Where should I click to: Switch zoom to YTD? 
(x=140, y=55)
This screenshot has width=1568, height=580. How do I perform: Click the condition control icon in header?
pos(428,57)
○ ○ ○ ○ ○
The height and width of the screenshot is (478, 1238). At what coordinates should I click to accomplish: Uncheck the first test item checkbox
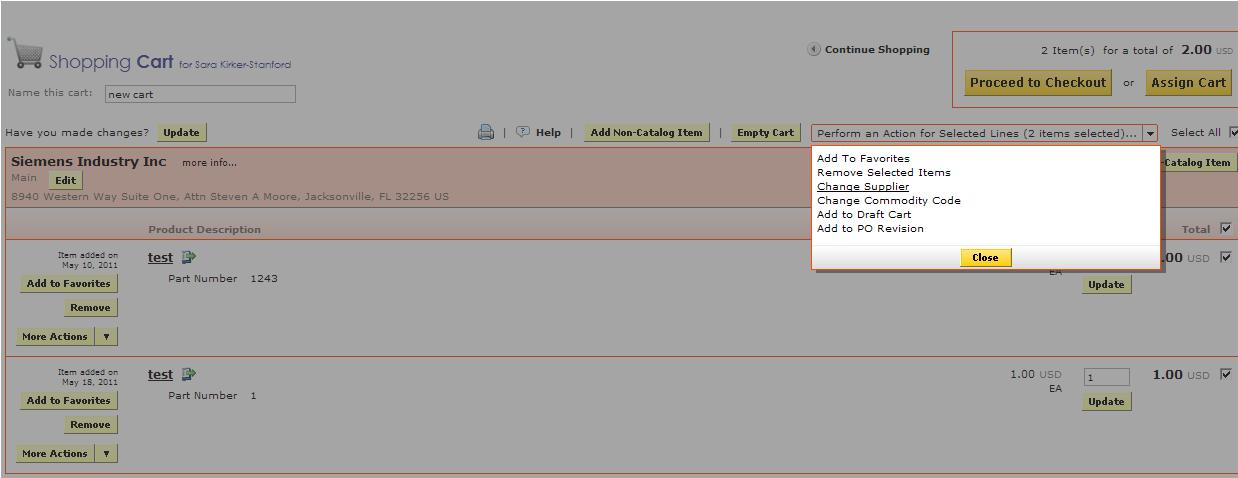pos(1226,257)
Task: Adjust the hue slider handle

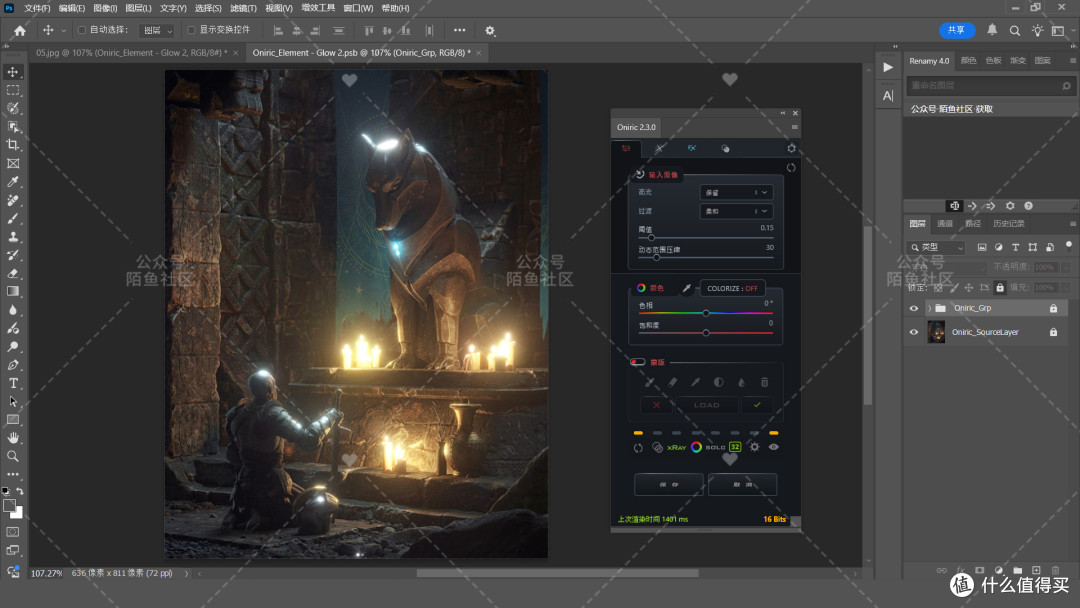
○ ○ ○ ○ ○
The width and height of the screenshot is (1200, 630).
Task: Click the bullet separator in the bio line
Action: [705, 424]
○ ○ ○ ○ ○
▶ Task description
Look above for the line containing "The height and" and the line containing "Task: Adjust the hue slider handle", then reproduce both and everything between them exactly, pictures omitted.

▶ Solution to this task
The height and width of the screenshot is (478, 1238). At what coordinates should I click to accomplish: Uncheck the first test item checkbox
pos(1226,257)
Task: Adjust the hue slider handle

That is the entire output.